**** PROVIDED DATA ****
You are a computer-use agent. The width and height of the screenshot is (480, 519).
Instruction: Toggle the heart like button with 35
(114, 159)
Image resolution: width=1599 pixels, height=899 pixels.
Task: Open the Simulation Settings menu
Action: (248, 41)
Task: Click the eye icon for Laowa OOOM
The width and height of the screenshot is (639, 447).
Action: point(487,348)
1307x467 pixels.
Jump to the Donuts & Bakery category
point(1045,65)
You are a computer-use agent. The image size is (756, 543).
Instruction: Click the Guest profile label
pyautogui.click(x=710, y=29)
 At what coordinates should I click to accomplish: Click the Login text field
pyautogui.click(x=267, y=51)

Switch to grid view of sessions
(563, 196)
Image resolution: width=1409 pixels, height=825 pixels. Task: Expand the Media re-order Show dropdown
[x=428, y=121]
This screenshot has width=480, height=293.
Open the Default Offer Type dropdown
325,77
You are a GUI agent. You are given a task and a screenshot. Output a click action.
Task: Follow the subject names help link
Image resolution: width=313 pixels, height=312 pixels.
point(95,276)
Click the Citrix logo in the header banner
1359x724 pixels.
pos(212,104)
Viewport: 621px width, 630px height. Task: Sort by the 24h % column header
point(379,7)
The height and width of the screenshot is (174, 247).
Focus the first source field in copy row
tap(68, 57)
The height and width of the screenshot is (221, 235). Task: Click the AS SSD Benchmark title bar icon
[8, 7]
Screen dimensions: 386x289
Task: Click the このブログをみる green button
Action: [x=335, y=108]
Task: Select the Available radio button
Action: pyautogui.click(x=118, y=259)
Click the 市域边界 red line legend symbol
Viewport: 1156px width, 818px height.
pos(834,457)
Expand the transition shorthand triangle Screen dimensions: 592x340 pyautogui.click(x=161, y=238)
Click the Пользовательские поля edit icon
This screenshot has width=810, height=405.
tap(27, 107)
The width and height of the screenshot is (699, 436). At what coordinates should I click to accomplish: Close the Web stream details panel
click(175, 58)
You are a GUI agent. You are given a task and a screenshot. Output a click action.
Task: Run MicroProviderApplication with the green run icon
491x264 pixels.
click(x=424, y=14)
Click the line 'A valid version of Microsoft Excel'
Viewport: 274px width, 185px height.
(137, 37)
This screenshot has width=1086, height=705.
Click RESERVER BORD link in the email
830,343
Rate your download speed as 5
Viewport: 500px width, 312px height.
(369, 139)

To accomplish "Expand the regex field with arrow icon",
****
- _ACTIVITY_:
The answer must consist of the lines from the one with "Instruction: Click the Guest profile label" through the final line of the entries above, exactly as they are, and nothing else.

- _RESPONSE TO THIS EXERCISE_:
Instruction: Click the Guest profile label
pyautogui.click(x=710, y=29)
 At what coordinates should I click to accomplish: Click the Login text field
pyautogui.click(x=267, y=51)

Switch to grid view of sessions
(563, 196)
Image resolution: width=1409 pixels, height=825 pixels. Task: Expand the Media re-order Show dropdown
[x=428, y=121]
This screenshot has width=480, height=293.
Open the Default Offer Type dropdown
325,77
You are a GUI agent. You are given a task and a screenshot. Output a click action.
Task: Follow the subject names help link
Image resolution: width=313 pixels, height=312 pixels.
point(95,276)
Click the Citrix logo in the header banner
1359x724 pixels.
pos(212,104)
Viewport: 621px width, 630px height. Task: Sort by the 24h % column header
point(379,7)
The height and width of the screenshot is (174, 247).
Focus the first source field in copy row
tap(68, 57)
The height and width of the screenshot is (221, 235). Task: Click the AS SSD Benchmark title bar icon
[8, 7]
Screen dimensions: 386x289
Task: Click the このブログをみる green button
Action: [x=335, y=108]
Task: Select the Available radio button
Action: pyautogui.click(x=118, y=259)
Click the 市域边界 red line legend symbol
Viewport: 1156px width, 818px height.
pos(834,457)
Expand the transition shorthand triangle Screen dimensions: 592x340 pyautogui.click(x=161, y=238)
Click the Пользовательские поля edit icon
This screenshot has width=810, height=405.
tap(27, 107)
The width and height of the screenshot is (699, 436). At what coordinates should I click to accomplish: Close the Web stream details panel
click(175, 58)
You are a GUI agent. You are given a task and a screenshot. Output a click action.
Task: Run MicroProviderApplication with the green run icon
491x264 pixels.
click(x=424, y=14)
Click the line 'A valid version of Microsoft Excel'
Viewport: 274px width, 185px height.
(137, 37)
This screenshot has width=1086, height=705.
Click RESERVER BORD link in the email
830,343
Rate your download speed as 5
Viewport: 500px width, 312px height.
(369, 139)

To accomplish "Expand the regex field with arrow icon",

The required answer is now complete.